Under a living room or dining table, surrounded by chairs or armchairs where visitors can sit, or set in a passageway, the expression "Drop the bomb!" is uttered softly and repeatedly in various inflections –affirmative, questioning, yelled, modulated, or in despair – as if it were a conversation or a mantra. From the moment it was presented in public spaces – cafeterias, workplaces – , "the appeal to insubordination (...) has unsettled the routines of those who attend" (Miguel Wandschneider), highlighting the work's potential to play on daily life and subtly interfere with the perception of those who experience it.
Created at the beginning of the artist’s interest on sound and written processes, a work she has been pursuing since 1992, the piece presents itself as "a postulate, although, under some particular inflections, it oscillates between ultimatum and supplication" (Ricardo Nicolau). This alternation reinforces a double movement: on the one hand, the work asserts itself as an absolute proclamation; on the other, it exposes the vulnerability and ambiguity that go with incessantly repeating the same phrase. This double action is also manifested in the way the installation persistently occupies and marks the exhibition space, directly involving the visitor. The command echoes and infiltrates the conversations and thoughts of those who hear it, like a summons directed at "each one of us, in a personal and non-transferable manner" (Delfim Sardo). However, "it is not a doctrine, nor an art made of theses" (Nuno Crespo). The work does not prescribe unequivocal interpretation, nor does it enclose an ideological stance; on the contrary, it expands via repetition, contaminating space and thought without offering definitive conclusions. Extensive repetition may lead to the weakening of the original meaning: "over the course of listening, the expression gains a suggestive tone, as well as violent colouring, to a point that it becomes completely detached from the meaning of the spoken words" (Ana Gonçalves). This perception is built on "images and traces of actions subjected to a process of renewal..." (João Silvério), which emphasizes the active role of the spectator.
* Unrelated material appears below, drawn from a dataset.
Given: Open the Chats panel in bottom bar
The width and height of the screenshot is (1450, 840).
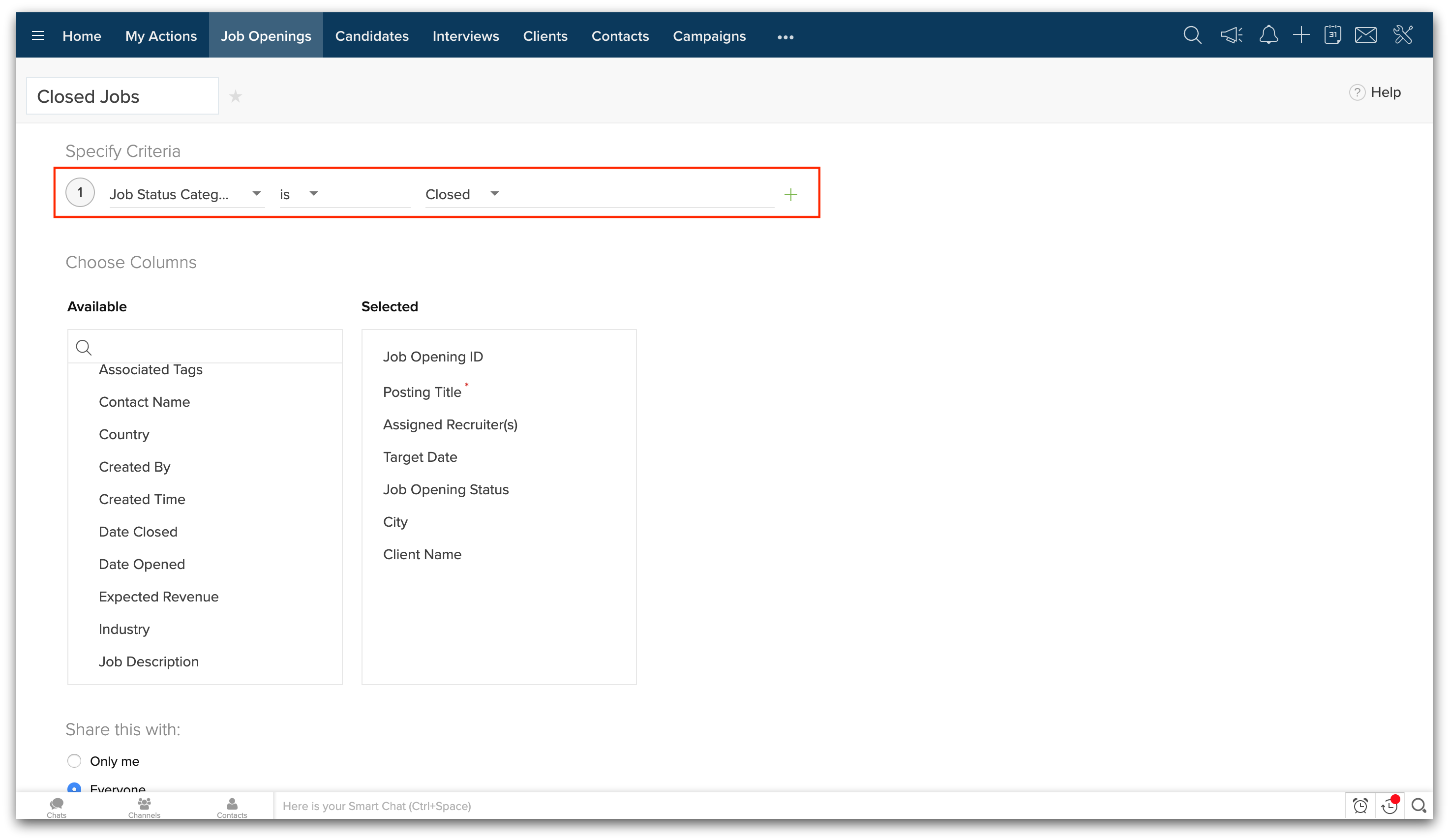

The phrase is not merely heard, it is reconstructed, reinterpreted, and mentally reorganised by each visitor. At this point, the relationship between quotations becomes evident: they all steer the reading towards the spectator’s political, sensory, and subjective involvement in the creation of meaning.
Luisa Cunha was born in 1949 in Lisbon, the city where she lives and works. She graduated in Sculpture from Ar.Co – Centro de Arte e Comunicação Visual, Lisbon. In 2004, she participated in the Sydney Biennale. The artist's importance in the Portuguese art scene is highlighted in the retrospective exhibitions held at the Museu de Arte Contemporânea de Serralves (Porto, 2007), curated by Miguel Wandschneider, and at MAAT – Museu de Arte, Arquitetura e Tecnologia (Lisbon, 2023), curated by Isabel Carlos, following the awarding of the EDP Foundation Art Grand Prize to the artist in 2021. In 2022, she received the AICA/MC/Millennium BCP Prize. Recently, in 2025, she held an exhibition at CAV, in Coimbra, curated by Miguel von Hafe Pérez.